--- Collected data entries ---
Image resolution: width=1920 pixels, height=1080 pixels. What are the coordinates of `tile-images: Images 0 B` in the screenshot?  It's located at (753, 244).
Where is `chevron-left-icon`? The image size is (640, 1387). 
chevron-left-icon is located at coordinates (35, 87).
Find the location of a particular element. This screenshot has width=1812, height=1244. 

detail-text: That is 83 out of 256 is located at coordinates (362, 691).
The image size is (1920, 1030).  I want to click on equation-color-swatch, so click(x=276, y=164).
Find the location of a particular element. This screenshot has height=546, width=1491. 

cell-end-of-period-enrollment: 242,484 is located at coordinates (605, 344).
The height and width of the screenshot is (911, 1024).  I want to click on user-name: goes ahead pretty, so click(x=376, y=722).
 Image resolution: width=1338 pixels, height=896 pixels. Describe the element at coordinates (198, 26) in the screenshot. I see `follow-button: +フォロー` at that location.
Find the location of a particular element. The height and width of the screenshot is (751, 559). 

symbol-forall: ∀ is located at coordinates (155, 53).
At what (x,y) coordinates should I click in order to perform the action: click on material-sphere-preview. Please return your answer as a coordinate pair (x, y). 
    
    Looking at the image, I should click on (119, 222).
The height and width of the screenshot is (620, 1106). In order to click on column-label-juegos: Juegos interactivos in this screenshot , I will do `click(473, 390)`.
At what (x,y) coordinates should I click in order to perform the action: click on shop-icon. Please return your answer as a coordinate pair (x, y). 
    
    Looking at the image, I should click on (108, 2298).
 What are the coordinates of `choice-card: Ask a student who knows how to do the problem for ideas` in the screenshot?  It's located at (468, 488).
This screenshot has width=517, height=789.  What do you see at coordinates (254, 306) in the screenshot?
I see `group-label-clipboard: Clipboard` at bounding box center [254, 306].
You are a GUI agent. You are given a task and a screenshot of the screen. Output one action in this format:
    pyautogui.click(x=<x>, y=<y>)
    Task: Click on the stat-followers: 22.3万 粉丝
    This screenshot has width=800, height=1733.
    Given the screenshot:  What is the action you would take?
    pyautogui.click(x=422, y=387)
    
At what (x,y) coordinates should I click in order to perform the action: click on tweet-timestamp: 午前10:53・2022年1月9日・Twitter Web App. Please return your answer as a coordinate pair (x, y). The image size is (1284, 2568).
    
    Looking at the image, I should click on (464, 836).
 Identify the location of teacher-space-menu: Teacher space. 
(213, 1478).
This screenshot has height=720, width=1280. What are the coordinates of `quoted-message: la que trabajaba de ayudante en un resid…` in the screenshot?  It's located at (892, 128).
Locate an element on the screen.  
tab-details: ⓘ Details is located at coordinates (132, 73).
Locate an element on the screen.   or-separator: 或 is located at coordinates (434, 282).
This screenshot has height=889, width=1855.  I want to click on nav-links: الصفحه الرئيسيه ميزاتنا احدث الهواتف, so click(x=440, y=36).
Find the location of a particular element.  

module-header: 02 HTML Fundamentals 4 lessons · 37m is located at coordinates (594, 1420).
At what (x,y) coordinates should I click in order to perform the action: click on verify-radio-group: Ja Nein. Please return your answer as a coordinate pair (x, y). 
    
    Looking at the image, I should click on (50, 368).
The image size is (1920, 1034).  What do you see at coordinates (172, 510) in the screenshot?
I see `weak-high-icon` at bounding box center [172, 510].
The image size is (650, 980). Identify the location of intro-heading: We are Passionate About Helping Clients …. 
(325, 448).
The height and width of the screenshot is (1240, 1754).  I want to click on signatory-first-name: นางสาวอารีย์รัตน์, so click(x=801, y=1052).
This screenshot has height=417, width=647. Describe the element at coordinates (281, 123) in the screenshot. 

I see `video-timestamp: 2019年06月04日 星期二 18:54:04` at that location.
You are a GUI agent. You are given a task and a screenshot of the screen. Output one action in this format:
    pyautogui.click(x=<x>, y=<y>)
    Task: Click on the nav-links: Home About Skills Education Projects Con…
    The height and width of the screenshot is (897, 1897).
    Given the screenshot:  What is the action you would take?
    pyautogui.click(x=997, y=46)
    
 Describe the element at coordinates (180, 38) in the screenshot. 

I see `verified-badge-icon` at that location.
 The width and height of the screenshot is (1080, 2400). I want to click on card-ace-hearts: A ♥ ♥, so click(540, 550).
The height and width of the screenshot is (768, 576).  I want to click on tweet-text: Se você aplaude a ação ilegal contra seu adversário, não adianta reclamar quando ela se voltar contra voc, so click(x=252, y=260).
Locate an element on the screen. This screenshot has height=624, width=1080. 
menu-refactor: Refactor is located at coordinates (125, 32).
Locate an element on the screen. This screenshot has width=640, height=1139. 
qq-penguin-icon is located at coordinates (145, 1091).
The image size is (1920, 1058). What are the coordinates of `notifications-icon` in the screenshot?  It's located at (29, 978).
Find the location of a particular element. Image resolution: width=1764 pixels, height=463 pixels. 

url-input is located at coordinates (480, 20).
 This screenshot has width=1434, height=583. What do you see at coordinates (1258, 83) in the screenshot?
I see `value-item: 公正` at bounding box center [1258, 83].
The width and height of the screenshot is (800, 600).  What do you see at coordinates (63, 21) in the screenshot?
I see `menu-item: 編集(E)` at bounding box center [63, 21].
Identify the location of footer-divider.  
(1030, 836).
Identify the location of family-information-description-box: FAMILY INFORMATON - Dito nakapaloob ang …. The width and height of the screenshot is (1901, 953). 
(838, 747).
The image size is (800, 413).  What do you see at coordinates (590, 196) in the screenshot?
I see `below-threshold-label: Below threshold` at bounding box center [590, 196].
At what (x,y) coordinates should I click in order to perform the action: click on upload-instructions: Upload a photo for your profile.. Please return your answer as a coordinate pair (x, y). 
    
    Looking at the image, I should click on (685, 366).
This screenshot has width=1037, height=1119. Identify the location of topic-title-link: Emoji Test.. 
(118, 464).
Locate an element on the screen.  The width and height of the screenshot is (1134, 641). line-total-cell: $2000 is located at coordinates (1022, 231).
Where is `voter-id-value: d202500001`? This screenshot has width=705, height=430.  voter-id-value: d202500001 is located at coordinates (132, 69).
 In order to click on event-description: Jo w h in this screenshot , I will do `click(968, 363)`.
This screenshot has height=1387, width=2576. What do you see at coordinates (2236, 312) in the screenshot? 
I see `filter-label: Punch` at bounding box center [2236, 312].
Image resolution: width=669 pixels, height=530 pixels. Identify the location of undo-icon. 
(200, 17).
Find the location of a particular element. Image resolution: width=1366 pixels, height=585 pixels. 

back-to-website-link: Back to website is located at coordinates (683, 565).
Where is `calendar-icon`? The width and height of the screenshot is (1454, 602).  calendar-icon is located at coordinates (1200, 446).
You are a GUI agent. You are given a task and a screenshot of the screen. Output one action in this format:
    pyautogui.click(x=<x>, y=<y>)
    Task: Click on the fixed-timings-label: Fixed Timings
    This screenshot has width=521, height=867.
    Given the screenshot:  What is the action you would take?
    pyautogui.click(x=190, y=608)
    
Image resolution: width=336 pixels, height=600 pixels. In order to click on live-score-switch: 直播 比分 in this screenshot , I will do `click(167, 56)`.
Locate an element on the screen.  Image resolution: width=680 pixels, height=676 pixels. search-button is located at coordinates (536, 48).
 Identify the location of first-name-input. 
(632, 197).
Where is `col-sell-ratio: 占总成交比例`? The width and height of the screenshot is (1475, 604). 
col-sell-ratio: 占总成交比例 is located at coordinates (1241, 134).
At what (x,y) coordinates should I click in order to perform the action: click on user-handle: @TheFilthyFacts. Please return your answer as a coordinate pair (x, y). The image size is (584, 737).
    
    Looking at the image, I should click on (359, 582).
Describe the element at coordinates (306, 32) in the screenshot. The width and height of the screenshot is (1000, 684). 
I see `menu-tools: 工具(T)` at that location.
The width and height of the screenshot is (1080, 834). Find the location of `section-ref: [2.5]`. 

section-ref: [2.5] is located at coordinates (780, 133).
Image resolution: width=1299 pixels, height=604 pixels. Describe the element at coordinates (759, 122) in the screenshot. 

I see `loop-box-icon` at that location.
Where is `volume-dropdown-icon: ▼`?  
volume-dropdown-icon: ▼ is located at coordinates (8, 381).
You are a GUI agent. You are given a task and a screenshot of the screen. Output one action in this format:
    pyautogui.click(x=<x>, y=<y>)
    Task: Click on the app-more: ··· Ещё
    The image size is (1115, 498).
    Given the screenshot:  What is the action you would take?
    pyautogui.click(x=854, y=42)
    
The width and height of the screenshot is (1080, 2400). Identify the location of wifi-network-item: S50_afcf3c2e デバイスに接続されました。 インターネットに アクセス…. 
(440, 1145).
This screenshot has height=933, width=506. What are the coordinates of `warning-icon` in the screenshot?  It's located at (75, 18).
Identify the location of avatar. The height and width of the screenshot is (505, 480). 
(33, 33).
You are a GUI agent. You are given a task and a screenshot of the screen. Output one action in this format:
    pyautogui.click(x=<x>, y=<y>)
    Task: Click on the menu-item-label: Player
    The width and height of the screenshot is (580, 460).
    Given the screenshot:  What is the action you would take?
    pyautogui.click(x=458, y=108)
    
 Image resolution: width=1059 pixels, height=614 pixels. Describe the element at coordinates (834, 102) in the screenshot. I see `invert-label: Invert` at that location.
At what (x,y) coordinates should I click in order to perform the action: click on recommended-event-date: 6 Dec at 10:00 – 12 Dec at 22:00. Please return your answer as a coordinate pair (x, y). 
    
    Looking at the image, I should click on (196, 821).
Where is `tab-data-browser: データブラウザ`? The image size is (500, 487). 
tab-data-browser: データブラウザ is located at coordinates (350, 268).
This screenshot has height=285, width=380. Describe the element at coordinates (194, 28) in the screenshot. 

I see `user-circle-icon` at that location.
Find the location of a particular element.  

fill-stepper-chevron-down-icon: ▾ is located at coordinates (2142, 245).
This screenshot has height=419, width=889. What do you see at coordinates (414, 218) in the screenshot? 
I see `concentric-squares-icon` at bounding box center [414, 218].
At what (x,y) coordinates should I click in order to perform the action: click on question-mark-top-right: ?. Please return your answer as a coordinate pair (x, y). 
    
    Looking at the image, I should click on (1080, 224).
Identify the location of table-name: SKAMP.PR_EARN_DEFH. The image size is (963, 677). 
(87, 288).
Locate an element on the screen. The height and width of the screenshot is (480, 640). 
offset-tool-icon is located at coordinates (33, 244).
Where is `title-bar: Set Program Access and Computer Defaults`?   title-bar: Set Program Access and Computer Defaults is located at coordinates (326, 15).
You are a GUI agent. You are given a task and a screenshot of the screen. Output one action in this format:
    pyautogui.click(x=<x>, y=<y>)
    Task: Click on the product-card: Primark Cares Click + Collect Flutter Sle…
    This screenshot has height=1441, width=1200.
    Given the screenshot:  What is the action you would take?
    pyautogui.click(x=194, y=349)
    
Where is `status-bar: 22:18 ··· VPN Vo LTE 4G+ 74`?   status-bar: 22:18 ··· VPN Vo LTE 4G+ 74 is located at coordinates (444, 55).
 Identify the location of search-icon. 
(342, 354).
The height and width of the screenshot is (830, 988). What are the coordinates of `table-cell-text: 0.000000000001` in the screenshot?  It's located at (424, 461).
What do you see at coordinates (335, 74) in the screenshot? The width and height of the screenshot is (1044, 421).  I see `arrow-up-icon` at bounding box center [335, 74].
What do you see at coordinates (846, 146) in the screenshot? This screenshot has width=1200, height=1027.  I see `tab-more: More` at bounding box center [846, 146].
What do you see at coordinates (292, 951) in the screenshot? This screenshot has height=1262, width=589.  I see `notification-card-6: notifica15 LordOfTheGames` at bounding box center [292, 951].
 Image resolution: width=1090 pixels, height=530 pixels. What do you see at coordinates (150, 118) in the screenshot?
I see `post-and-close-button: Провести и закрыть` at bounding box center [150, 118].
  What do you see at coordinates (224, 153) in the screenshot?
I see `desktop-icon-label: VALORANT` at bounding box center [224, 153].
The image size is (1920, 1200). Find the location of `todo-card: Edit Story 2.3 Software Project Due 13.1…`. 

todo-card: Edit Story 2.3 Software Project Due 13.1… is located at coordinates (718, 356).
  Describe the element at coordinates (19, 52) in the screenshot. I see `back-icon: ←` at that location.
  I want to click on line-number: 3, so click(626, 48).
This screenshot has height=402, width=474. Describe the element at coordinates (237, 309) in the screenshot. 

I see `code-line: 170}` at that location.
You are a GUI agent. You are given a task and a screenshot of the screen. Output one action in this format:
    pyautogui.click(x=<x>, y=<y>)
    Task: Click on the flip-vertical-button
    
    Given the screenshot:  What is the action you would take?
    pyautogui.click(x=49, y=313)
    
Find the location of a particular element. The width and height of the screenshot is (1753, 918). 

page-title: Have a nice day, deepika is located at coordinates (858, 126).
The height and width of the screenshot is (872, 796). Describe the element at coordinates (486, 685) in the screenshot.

--- HOW TO COMPLETE THIS TASK ---
Copy the lines word for word, beginning at the one containing "The height and width of the screenshot is (1240, 1754)." and finishing with the one containing "The image size is (1920, 1058).", both included.

--- EXERCISE RESULT ---
The height and width of the screenshot is (1240, 1754).  I want to click on signatory-first-name: นางสาวอารีย์รัตน์, so click(x=801, y=1052).
This screenshot has height=417, width=647. Describe the element at coordinates (281, 123) in the screenshot. 

I see `video-timestamp: 2019年06月04日 星期二 18:54:04` at that location.
You are a GUI agent. You are given a task and a screenshot of the screen. Output one action in this format:
    pyautogui.click(x=<x>, y=<y>)
    Task: Click on the nav-links: Home About Skills Education Projects Con…
    The height and width of the screenshot is (897, 1897).
    Given the screenshot:  What is the action you would take?
    pyautogui.click(x=997, y=46)
    
 Describe the element at coordinates (180, 38) in the screenshot. 

I see `verified-badge-icon` at that location.
 The width and height of the screenshot is (1080, 2400). I want to click on card-ace-hearts: A ♥ ♥, so click(540, 550).
The height and width of the screenshot is (768, 576).  I want to click on tweet-text: Se você aplaude a ação ilegal contra seu adversário, não adianta reclamar quando ela se voltar contra voc, so click(x=252, y=260).
Locate an element on the screen. This screenshot has height=624, width=1080. 
menu-refactor: Refactor is located at coordinates (125, 32).
Locate an element on the screen. This screenshot has width=640, height=1139. 
qq-penguin-icon is located at coordinates (145, 1091).
The image size is (1920, 1058). What are the coordinates of `notifications-icon` in the screenshot?  It's located at (29, 978).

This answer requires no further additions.